How I Actually Hire

I needed to hire two research assistants for a healthcare ML lab. The work involves messy clinical data where a wrong join or a leaked timestamp can quietly invalidate months of effort. I wanted an interview process that tested for that, not for puzzle-solving speed.

I designed a two-step process. First, a take-home: predict hospital readmission from two intentionally messy CSV files. Dirty dates, vitals recorded after discharge, extreme values, missing fields, a patient ID that appeared in one file but not the other. Candidates had 24 hours. AI tools were welcome. Understanding was not optional.

Second, a 30-minute live interview. Walk me through your code, explain a decision, make a small change, debug something.

73 candidates were eligible. 45 after filtering for a referral. 35 submitted. 14 earned the live round. 4 could confidently walk through their own code.

The take-home showed who could ship runnable work. The live round showed who understood what they shipped. That turned out to be the most informative step in the entire process.

The most common gap was not technical skill. It was the distance between what was submitted and what could be explained. Several candidates turned in polished work but struggled to make a targeted change or walk through a design choice.

This isn’t surprising. Even at Anthropic, engineers report that debugging and cleaning up AI-generated code takes longer precisely because they didn’t write it themselves.
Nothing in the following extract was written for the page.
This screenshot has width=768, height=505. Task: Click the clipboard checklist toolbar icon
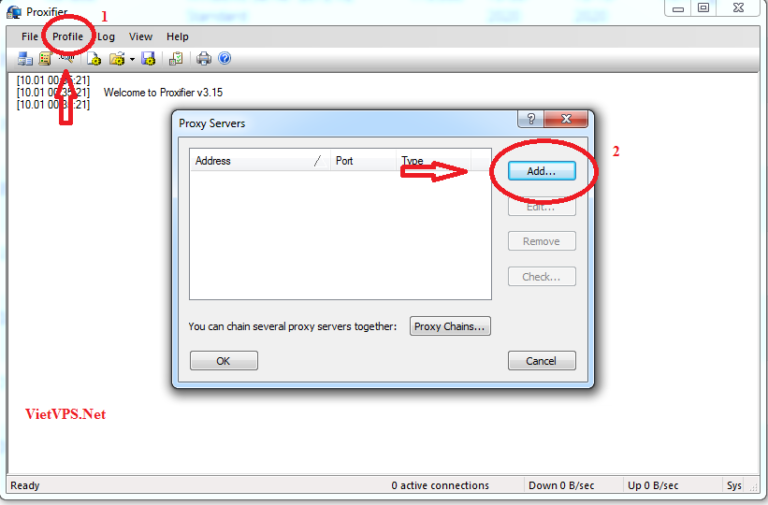(175, 59)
One engineer described it as “the paradox of supervision”: effectively using AI requires the very coding skills that atrophy from overuse. AI tools are powerful, and they work best for people who can evaluate and adapt the output.

The last four candidates were all technically strong. The difference came down to judgment: how they handled ambiguity, whether they thought about data leakage unprompted, how they communicated under pressure.
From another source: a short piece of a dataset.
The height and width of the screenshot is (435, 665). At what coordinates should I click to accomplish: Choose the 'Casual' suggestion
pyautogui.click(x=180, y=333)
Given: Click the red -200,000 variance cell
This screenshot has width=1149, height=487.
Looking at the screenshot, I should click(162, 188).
If you’re hiring, consider something similar. A take-home that reflects real work, where candidates can use any tool they want, followed by a live interview where they walk through what they built. Make sure they know the follow-up is coming.

If you’re applying, every step counts. Practice shipping runnable code. Practice explaining what you built and why. Practice making small, targeted changes under mild pressure. These are the skills that separate candidates in the final round.